_ТЕКСТ ДЛЯ ИЗУЧЕНИЯ:_
…Охранник в супермаркете на Новослободской смотрит на меня подозрительно, если я задерживаюсь у полки с продуктами дольше 5 минут. Вначале просто смотрит, потом начинает рядом ходить. Прогуливаться. Заглядывать из-за спины.
Я просто смс пишу, а он – нервничает.
Это еще что. Охранник в магазине сети «36 и 6» на той же Новослободской – добродушный дядька лет 50, подчеркиваю, добродушный, – он начинает нервничать, когда я только захожу в магазин и направляюсь к полкам, скрытым от обзора.
Он тоже начинает прогуливаться сбоку от меня, руки за спину. Ему неловко, возможно, − но он все равно настороже.
Что это? Может, я сам виноват? Может, со мной что-то не так? Мнительность?
Все знают, что в России главное – не способности, а умение нравится начальству
Взгляд у меня открытый, прямой, волосы светлые, вымытые; статьи мои во «ВЗГЛЯДе» не правят, не кастрируют. Это, как говорил загробным голосом актер Копелян, вносило в жизнь профессора Плейшнера порядок и смысл. То есть, теперь я даже иногда улыбаюсь.
Однако что-то все равно не так. Тем более, что это повторяется из раза в раз. И это постоянное заочное подозрение рождает у меня ответное смешанное чувство − вины, презрения и неловкости – по отношению к себе и другим.

_ЗАПИСИ:_

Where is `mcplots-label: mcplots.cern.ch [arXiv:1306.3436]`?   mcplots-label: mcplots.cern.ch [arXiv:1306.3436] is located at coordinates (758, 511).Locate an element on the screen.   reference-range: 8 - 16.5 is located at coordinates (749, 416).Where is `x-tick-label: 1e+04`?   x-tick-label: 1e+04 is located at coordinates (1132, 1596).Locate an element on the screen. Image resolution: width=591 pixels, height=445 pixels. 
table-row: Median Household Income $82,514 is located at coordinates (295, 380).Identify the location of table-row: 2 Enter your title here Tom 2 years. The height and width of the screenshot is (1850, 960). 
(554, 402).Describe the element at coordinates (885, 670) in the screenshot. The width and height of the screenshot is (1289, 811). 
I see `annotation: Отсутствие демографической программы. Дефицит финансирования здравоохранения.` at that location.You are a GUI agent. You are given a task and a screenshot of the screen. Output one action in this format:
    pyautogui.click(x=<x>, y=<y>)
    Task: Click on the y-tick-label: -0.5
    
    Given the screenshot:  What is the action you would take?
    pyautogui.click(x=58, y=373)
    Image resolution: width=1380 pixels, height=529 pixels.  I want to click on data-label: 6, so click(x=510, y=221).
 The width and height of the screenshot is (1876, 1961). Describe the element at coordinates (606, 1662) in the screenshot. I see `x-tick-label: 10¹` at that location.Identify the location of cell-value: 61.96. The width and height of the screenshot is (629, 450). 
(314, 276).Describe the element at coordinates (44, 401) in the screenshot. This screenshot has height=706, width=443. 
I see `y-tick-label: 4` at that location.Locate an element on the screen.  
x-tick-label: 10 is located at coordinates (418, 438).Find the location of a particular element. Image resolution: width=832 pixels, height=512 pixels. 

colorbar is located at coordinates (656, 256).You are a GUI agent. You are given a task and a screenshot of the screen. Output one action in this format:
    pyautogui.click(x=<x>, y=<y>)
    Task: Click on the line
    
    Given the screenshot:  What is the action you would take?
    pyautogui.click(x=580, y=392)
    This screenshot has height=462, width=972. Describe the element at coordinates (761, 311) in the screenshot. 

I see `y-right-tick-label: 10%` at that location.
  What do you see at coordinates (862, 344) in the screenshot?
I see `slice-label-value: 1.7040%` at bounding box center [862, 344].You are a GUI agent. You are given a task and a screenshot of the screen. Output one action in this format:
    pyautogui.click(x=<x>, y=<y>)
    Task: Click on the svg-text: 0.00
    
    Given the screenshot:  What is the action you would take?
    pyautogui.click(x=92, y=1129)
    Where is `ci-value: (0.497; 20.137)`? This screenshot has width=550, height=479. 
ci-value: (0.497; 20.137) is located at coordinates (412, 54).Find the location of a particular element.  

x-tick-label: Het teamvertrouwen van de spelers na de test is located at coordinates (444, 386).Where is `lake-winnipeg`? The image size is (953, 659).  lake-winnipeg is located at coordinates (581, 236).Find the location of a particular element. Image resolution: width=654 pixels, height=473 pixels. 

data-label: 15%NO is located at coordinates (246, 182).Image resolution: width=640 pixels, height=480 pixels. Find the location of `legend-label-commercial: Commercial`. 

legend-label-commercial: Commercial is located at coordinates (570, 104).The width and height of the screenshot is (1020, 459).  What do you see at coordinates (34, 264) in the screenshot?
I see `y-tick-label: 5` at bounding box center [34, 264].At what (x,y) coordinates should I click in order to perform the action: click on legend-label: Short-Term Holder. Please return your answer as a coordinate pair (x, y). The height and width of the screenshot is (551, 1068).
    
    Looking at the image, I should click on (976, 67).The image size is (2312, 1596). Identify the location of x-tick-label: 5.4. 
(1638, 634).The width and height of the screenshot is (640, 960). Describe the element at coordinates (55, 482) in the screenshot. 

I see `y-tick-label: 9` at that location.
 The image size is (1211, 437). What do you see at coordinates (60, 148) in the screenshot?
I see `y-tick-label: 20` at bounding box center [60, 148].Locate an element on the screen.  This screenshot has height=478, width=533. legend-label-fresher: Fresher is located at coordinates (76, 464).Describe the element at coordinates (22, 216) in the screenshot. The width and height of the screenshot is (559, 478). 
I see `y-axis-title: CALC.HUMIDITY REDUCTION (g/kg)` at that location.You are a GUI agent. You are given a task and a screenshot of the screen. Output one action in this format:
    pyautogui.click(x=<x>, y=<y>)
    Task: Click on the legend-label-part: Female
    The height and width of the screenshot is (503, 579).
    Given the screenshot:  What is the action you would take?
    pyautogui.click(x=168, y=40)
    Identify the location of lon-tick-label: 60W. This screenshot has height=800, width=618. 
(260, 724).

_ЗАДАНИЯ ДЛЯ ВЫПОЛНЕНИЯ:_
1. Сколько лет охраннику из магазина сети «36 и 6», если верить тексту об охранниках?
2. Выпишите из текста об охранниках отрывок, который начинается словами «Он тоже начинает» и заканчивается словами «даже иногда улыбаюсь.».

_ОТВЕТЫ:_
1. Ему примерно 50 лет.

2.
Он тоже начинает прогуливаться сбоку от меня, руки за спину. Ему неловко, возможно, − но он все равно настороже.
Что это? Может, я сам виноват? Может, со мной что-то не так? Мнительность?
Все знают, что в России главное – не способности, а умение нравится начальству
Взгляд у меня открытый, прямой, волосы светлые, вымытые; статьи мои во «ВЗГЛЯДе» не правят, не кастрируют. Это, как говорил загробным голосом актер Копелян, вносило в жизнь профессора Плейшнера порядок и смысл. То есть, теперь я даже иногда улыбаюсь.